Nehir taşımacılığı tren ve tır taşımacılığı ile karşılaştırıldığında ne ölçüde avantaj sağlamaktadır?

Gemi verimli ve güvenilir ancak hızlı ve esnek değildir ve gemiler bağlantı noktaları gerektirirler. Limana vardıktan sonra malların demiryolu ya da karayolu ile taşınması gerekir. Bir ton ürünü bir kilometreye taşımak için, bir geminin yaklaşık 1,2-1,3 litre yakıt ihtiyacı vardır; bir kamyonun ise bunun üç katına ihtiyacı vardır.  Bu demek oluyor ki eğer enerji tasarrufundan bahsetmek istiyorsak, yani daha az akaryakıt (benzin) tüketerek büyük miktarda mal taşımak istiyorsak çözüm gemi taşımacılığından geçmektedir.
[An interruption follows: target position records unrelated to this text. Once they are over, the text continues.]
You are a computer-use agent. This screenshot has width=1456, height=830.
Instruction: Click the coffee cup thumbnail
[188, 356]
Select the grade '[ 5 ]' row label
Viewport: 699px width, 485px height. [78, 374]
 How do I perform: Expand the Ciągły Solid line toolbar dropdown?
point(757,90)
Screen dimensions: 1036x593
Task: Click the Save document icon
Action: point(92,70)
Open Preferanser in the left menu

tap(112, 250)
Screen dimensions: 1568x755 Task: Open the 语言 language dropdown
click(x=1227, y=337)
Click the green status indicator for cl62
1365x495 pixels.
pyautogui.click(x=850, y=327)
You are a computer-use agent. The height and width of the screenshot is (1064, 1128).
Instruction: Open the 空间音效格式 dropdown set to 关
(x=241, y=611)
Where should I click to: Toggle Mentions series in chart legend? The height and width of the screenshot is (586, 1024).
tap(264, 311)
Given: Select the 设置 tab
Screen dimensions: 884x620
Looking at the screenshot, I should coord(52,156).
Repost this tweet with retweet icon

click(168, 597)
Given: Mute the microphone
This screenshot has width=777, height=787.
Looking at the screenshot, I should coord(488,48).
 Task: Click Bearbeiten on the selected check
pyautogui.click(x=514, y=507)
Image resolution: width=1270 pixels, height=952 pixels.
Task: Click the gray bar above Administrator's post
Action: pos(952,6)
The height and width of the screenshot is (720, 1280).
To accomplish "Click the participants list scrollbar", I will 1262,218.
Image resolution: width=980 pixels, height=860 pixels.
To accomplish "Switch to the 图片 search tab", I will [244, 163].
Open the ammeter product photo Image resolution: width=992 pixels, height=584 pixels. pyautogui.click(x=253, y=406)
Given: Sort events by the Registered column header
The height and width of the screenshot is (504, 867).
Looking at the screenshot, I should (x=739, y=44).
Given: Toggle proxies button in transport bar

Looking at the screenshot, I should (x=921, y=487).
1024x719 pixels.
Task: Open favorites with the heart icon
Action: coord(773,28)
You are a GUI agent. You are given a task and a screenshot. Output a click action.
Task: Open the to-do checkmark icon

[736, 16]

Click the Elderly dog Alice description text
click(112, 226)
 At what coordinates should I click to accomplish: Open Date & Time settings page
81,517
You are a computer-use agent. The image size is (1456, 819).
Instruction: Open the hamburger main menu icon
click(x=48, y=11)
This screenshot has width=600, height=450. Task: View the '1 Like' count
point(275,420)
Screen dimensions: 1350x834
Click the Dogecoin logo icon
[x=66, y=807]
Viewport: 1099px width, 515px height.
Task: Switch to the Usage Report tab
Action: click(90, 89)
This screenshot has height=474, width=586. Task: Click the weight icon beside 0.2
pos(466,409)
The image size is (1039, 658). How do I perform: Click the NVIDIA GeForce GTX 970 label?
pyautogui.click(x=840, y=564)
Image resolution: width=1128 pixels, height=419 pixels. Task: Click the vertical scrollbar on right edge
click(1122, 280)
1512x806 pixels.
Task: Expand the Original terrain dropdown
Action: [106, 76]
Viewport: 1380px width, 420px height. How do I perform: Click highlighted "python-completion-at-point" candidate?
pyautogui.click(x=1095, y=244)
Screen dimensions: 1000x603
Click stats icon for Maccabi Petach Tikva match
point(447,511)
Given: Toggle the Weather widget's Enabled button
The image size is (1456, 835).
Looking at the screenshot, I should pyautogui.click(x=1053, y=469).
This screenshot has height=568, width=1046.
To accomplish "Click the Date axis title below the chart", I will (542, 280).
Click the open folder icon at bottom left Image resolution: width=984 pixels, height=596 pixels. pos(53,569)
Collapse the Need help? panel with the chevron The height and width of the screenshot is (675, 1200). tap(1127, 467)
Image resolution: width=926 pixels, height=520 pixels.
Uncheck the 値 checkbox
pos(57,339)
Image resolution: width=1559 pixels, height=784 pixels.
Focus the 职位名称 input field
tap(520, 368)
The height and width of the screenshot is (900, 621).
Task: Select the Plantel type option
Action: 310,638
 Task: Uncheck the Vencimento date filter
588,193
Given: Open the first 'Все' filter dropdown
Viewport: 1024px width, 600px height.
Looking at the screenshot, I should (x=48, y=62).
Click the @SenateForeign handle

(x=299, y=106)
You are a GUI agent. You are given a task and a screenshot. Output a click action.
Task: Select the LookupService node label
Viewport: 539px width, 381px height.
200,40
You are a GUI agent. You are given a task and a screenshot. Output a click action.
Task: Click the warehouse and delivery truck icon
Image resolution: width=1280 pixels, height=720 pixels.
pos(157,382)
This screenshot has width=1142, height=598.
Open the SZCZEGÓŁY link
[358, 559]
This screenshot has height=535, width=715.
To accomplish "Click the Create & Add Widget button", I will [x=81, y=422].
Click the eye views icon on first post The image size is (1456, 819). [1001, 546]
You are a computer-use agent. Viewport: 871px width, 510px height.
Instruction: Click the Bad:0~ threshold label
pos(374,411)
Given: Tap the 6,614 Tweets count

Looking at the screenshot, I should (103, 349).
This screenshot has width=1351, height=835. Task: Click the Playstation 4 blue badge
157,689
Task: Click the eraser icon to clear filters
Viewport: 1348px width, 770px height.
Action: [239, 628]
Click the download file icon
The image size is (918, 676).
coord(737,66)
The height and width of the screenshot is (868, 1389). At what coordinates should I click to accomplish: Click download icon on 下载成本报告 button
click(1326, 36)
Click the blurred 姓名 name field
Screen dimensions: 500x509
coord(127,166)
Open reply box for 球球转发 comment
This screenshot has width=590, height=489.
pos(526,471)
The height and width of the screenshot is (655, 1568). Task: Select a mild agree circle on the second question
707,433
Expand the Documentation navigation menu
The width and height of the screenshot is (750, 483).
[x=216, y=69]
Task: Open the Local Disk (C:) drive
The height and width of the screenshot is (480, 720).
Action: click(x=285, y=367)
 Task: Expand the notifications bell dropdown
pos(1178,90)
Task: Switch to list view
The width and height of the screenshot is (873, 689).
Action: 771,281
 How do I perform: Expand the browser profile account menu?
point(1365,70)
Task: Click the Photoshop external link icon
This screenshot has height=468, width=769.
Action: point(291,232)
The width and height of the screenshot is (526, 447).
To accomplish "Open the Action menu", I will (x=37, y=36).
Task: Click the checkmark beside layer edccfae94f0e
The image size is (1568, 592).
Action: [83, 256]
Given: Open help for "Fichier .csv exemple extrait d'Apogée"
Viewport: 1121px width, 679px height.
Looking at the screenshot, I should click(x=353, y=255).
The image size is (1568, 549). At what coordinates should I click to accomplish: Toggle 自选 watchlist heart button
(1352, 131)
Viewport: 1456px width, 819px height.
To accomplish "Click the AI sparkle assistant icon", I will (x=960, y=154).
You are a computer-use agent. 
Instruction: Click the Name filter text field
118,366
Esnekliği ve hızlı olması nedeniyle tır kısa mesafe taşımacılığında kuşkusuz rakipsizdir. Hiç kimse bu durumu sorgulamamaktadır, fakat 3000 ton kömürü limandan elektrik santraline tır ile ulaştırmak hiç de mantıklı değildir. Bu daha hızlı olduğu için tam da nehir taşmacılığının görevidir.